§ **WHAT THIS TASK INVOLVES**: Reproduce verbatim the lines from the one containing "Screen dimensions: 1920x1080" through the final line, inclusive. Output only those lines.

# # # # # # #

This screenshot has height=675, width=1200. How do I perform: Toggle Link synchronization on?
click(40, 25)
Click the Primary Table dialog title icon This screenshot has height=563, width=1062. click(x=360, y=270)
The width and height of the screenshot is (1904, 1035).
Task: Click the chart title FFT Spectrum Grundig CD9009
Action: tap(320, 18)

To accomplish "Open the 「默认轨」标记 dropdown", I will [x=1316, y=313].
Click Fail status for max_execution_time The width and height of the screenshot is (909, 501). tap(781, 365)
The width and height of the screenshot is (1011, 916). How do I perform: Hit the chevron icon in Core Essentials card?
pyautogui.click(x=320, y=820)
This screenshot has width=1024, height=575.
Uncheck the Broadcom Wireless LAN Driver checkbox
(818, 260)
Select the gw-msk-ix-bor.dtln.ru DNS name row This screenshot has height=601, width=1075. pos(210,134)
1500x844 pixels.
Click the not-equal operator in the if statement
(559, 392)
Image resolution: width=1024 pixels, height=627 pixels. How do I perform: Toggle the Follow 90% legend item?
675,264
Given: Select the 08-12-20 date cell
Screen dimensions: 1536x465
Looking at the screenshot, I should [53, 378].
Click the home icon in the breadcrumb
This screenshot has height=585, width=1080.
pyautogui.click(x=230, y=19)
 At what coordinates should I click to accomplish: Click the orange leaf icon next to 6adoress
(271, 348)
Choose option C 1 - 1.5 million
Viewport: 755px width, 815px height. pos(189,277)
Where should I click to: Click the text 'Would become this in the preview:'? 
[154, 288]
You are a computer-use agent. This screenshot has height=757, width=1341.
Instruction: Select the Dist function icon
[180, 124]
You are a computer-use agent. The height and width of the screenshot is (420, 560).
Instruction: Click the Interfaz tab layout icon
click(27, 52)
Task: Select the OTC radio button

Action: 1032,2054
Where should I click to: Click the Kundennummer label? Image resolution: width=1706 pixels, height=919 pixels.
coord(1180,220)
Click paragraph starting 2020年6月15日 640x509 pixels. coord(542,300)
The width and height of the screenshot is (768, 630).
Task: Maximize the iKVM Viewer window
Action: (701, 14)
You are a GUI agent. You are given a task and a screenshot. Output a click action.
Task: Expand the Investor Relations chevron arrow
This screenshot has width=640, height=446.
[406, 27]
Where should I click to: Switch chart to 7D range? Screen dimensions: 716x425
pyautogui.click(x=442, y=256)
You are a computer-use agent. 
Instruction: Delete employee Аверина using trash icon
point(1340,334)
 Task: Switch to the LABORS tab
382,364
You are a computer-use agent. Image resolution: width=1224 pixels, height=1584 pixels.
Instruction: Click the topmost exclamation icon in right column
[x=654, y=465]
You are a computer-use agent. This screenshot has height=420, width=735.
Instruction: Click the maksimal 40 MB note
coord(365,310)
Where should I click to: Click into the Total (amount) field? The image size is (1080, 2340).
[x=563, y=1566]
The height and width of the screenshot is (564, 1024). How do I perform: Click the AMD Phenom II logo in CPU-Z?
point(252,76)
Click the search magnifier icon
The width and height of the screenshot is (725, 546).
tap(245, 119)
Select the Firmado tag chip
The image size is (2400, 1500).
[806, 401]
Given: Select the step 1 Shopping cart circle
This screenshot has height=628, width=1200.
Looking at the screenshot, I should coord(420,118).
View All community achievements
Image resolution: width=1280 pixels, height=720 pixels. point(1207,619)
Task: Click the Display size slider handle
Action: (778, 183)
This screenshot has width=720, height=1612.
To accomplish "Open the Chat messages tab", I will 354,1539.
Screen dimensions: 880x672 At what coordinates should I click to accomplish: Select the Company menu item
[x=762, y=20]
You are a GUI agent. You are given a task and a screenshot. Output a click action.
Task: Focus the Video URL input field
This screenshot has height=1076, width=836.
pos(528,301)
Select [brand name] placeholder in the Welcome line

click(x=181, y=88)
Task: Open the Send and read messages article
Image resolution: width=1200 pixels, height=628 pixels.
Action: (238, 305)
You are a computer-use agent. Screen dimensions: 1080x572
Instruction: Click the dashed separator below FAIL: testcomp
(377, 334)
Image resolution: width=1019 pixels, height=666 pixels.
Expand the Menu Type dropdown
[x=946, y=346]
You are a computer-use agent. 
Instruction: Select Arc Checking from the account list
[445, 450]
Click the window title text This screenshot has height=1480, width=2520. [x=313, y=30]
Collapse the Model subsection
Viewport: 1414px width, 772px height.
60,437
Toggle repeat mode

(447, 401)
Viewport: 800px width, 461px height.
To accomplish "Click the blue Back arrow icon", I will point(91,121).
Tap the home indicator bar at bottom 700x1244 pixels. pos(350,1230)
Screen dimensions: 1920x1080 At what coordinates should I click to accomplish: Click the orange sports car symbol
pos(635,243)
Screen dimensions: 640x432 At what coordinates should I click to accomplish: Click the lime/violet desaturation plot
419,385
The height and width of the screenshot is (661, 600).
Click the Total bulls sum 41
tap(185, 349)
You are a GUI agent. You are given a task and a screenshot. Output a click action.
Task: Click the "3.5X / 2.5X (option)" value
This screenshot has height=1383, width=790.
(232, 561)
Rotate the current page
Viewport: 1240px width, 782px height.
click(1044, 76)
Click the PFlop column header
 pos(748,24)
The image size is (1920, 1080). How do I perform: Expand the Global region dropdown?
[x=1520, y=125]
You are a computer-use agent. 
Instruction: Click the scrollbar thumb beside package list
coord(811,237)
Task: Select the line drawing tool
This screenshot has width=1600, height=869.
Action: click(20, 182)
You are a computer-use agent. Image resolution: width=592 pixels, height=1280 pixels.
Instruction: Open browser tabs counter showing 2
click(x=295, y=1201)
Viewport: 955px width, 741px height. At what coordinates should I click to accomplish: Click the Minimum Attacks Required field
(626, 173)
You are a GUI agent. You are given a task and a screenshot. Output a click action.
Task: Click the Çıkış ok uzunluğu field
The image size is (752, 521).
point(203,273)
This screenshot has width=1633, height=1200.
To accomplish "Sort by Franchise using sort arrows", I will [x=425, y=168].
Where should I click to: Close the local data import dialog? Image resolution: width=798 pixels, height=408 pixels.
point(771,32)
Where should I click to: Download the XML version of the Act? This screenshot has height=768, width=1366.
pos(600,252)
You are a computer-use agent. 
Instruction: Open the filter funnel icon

# # # # # # #

§ **ANSWER**:
Screen dimensions: 1920x1080 At what coordinates should I click to accomplish: Click the orange sports car symbol
pos(635,243)
Screen dimensions: 640x432 At what coordinates should I click to accomplish: Click the lime/violet desaturation plot
419,385
The height and width of the screenshot is (661, 600).
Click the Total bulls sum 41
tap(185, 349)
You are a GUI agent. You are given a task and a screenshot. Output a click action.
Task: Click the "3.5X / 2.5X (option)" value
This screenshot has height=1383, width=790.
(232, 561)
Rotate the current page
Viewport: 1240px width, 782px height.
click(1044, 76)
Click the PFlop column header
 pos(748,24)
The image size is (1920, 1080). How do I perform: Expand the Global region dropdown?
[x=1520, y=125]
You are a computer-use agent. 
Instruction: Click the scrollbar thumb beside package list
coord(811,237)
Task: Select the line drawing tool
This screenshot has width=1600, height=869.
Action: click(20, 182)
You are a computer-use agent. Image resolution: width=592 pixels, height=1280 pixels.
Instruction: Open browser tabs counter showing 2
click(x=295, y=1201)
Viewport: 955px width, 741px height. At what coordinates should I click to accomplish: Click the Minimum Attacks Required field
(626, 173)
You are a GUI agent. You are given a task and a screenshot. Output a click action.
Task: Click the Çıkış ok uzunluğu field
The image size is (752, 521).
point(203,273)
This screenshot has width=1633, height=1200.
To accomplish "Sort by Franchise using sort arrows", I will [x=425, y=168].
Where should I click to: Close the local data import dialog? Image resolution: width=798 pixels, height=408 pixels.
point(771,32)
Where should I click to: Download the XML version of the Act? This screenshot has height=768, width=1366.
pos(600,252)
You are a computer-use agent. 
Instruction: Open the filter funnel icon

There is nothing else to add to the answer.